How do you organize a binder?

Let’s suppose you have to keep a physical notebook (or binder) for a course you’re taking (or teaching, for that matter). Most people seem to prefer using tabs to give themselves the illusion of organization (oops — that shows my biases, doesn’t it?). You might have class notes in one section, homework in another, quizzes in a third, handouts in a fourth, and so forth; you have (apparently) created a system that feels structured and organized. (OK, that’s far too many parenthetical expressions in one paragraph — editorial remark.)

But is this system really structured and organized?

I’ve struggled with this issue for years when teaching honors geometry to high-school freshmen. For awhile I insisted on sturdily bound lab notebooks, in which nothing can be inserted or deleted without leaving an ugly mess. The advantage was that there was a permanent chronological record, of the sort that labs need to keep for research projects. Altering reality becomes difficult or impossible. Pages can’t fall out. All is well.

That’s the theory, anyway. But reality intrudes; in particular, there’s no great way to insert quizzes and handouts, nor even handwritten material that belongs between page 17 and page 18, say. It turns out that sometimes reality does need to be altered. We have to edit. Editing and revising are essential! So the bound lab notebook had to go.
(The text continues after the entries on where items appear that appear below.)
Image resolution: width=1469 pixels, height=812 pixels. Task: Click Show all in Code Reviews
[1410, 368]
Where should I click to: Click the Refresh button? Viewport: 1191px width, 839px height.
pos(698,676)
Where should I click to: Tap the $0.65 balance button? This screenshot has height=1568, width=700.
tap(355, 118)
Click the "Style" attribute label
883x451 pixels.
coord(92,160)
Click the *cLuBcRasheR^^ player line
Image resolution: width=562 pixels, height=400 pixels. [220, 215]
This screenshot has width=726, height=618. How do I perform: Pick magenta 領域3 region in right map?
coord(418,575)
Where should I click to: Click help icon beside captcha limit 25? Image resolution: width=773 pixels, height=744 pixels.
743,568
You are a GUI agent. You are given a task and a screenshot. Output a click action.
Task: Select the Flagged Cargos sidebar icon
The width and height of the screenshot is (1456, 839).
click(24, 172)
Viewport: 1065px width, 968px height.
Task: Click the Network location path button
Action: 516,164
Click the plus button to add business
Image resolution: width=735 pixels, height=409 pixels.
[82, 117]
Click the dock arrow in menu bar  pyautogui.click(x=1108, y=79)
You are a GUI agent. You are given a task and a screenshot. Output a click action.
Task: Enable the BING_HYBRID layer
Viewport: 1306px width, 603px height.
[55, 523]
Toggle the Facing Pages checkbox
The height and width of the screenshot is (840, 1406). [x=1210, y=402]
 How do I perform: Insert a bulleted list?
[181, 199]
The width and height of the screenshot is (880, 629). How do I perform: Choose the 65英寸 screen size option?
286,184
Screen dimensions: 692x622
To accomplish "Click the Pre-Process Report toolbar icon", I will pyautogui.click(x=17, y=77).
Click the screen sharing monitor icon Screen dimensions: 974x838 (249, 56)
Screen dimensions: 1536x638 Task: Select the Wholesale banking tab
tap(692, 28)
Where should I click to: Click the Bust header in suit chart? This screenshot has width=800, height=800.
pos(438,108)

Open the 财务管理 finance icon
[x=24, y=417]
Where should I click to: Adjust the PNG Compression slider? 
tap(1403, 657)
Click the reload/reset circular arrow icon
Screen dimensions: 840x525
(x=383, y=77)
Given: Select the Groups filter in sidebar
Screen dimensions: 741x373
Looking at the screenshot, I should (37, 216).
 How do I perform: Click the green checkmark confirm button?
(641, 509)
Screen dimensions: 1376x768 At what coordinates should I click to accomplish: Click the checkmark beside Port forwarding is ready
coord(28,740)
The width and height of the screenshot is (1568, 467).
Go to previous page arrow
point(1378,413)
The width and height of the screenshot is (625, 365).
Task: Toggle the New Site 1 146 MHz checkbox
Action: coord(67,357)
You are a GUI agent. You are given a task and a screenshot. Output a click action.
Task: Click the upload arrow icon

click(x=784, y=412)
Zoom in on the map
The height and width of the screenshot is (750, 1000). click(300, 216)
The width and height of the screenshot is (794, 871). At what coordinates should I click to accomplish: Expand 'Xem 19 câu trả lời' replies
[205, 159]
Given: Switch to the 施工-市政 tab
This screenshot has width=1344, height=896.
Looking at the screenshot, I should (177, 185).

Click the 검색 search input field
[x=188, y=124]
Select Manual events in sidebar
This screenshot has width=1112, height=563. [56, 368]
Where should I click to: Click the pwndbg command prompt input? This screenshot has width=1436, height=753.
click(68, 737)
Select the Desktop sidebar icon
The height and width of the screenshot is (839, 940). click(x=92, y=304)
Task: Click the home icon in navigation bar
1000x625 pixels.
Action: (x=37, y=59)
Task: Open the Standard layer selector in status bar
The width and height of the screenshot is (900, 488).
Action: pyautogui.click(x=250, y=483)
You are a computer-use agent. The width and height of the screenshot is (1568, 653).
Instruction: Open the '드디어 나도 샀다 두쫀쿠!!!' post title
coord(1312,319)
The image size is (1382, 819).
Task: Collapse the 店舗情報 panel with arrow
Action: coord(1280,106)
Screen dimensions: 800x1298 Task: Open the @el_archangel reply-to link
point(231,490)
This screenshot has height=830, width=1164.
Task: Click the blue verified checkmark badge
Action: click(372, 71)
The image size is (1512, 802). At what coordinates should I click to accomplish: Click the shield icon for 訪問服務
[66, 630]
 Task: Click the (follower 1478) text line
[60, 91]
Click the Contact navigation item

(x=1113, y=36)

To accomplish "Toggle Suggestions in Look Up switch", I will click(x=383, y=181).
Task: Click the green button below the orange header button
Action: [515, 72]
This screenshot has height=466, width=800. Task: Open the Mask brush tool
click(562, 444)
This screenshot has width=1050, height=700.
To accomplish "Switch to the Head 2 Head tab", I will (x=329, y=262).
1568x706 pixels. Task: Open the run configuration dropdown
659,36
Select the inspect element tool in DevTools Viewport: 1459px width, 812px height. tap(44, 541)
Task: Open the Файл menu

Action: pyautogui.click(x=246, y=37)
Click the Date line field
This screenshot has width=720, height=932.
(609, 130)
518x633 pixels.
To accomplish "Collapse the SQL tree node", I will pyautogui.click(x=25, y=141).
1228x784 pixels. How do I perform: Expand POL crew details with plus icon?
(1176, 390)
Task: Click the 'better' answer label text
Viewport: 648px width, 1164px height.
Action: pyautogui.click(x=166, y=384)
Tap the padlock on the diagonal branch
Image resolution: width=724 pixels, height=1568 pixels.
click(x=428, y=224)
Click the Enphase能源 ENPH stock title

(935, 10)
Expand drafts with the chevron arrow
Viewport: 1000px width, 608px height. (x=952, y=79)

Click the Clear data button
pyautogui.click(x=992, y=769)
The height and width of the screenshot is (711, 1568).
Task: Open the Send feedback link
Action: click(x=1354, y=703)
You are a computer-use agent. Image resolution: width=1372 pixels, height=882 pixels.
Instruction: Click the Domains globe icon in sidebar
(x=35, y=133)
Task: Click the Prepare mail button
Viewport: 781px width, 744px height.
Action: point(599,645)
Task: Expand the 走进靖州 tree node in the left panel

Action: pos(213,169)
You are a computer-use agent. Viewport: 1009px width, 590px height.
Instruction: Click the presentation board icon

We’re back to binders now. I developed a rigid set of requirements for my students when we switched systems two years ago. Here are some excerpts:

  1. All your work must be on 3-hole-punched paper attached to the rings of your binder. You may not share this binder with another subject. No pockets, no folders! If you want to keep using your bound notebook, you may do so, but you need to put it into your binder (if it’s a 3-hole-punched notebook) or else paste binder materials into the notebook. No more keeping two sets of notes.
  2. You may choose between two organizational schemes, but only these two:
    • strictly chronological (everything grouped together in date order, earliest to latest);
    • separate sections with tabs (each section arranged earliest to latest).
  3. If you choose to use tabs, put tests and quizzes together and classwork and homework together, but I recommend the single strict chronological order. That gives you a simple logical pass through your work when you are reviewing for a test, and it saves you from worrying about where any given handout lives.
  4. Classwork must be dated. Homework must be dated and numbered!!!
  5. Include a good amount of blank graph paper in your notebook. Lined
    paper is optional; I recommend doing all your work on graph paper.
  6. Leave room around your work to allow for subsequent corrections (which should always be done in a different color).
  7. Keep your lists of theorems, postulates, and definitions up to date! Be sure that those three lists are easily findable — by you and by me. Either put them at the very front or relegate them to the very back.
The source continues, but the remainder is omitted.